Repeat the entries that follow verbatim, without any of their pictures.

+++

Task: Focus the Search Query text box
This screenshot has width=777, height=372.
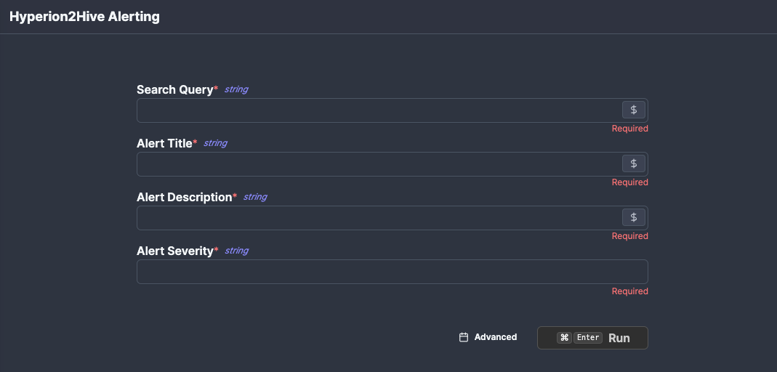Action: pos(378,110)
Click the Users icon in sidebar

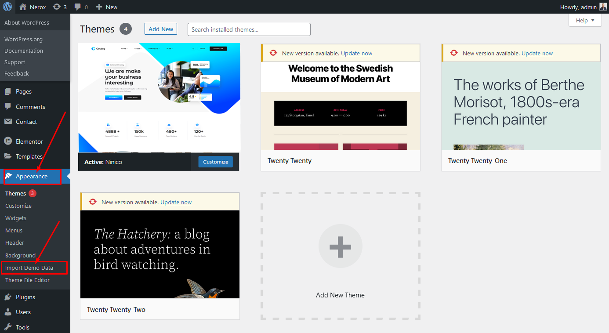(x=8, y=312)
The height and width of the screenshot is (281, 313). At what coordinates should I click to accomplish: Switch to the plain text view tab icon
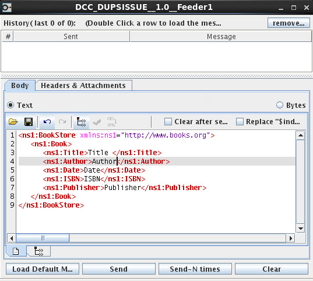coord(16,251)
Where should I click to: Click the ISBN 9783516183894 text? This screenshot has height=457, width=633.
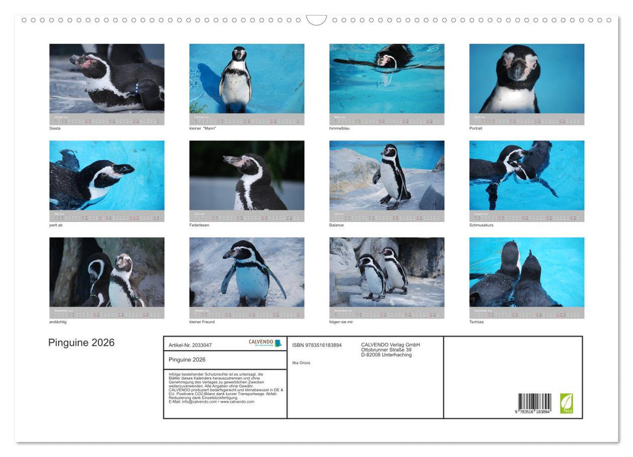tap(316, 345)
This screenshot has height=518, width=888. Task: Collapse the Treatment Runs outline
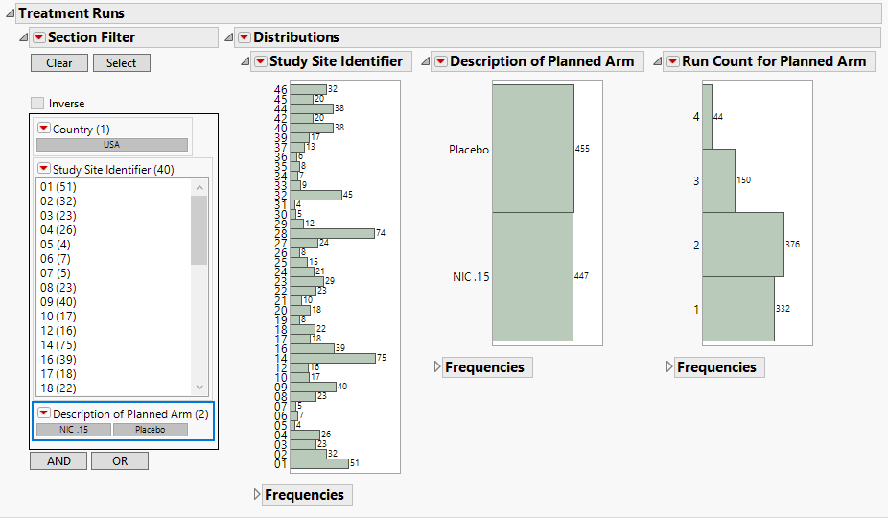tap(10, 14)
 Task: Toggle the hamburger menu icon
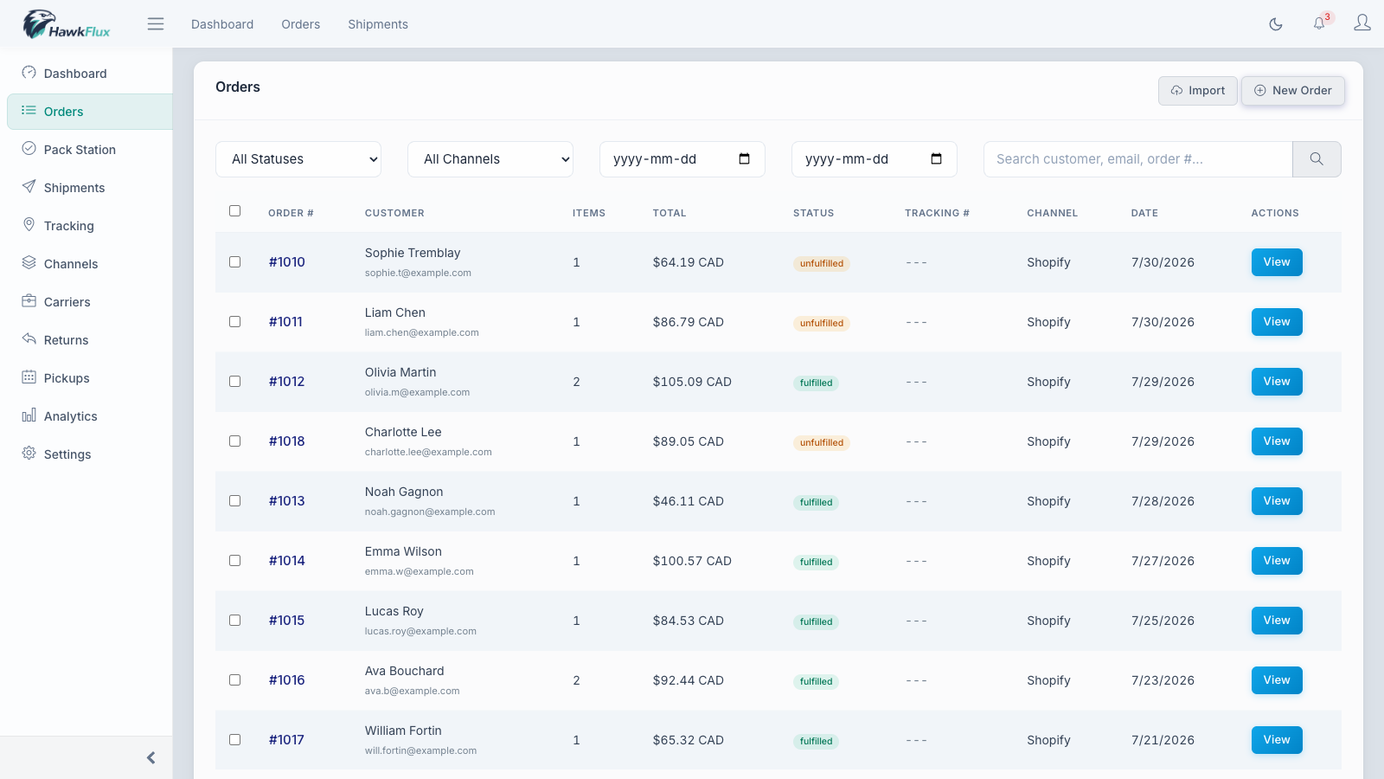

+++

• **Result**:
Task: Focus the Search Query text box
This screenshot has width=777, height=372.
Action: pos(378,110)
Click the Users icon in sidebar

(x=8, y=312)
The height and width of the screenshot is (281, 313). At what coordinates should I click to accomplish: Switch to the plain text view tab icon
coord(16,251)
Where should I click to: Click the ISBN 9783516183894 text? This screenshot has height=457, width=633.
tap(316, 345)
This screenshot has height=518, width=888. Task: Collapse the Treatment Runs outline
tap(10, 14)
 Task: Toggle the hamburger menu icon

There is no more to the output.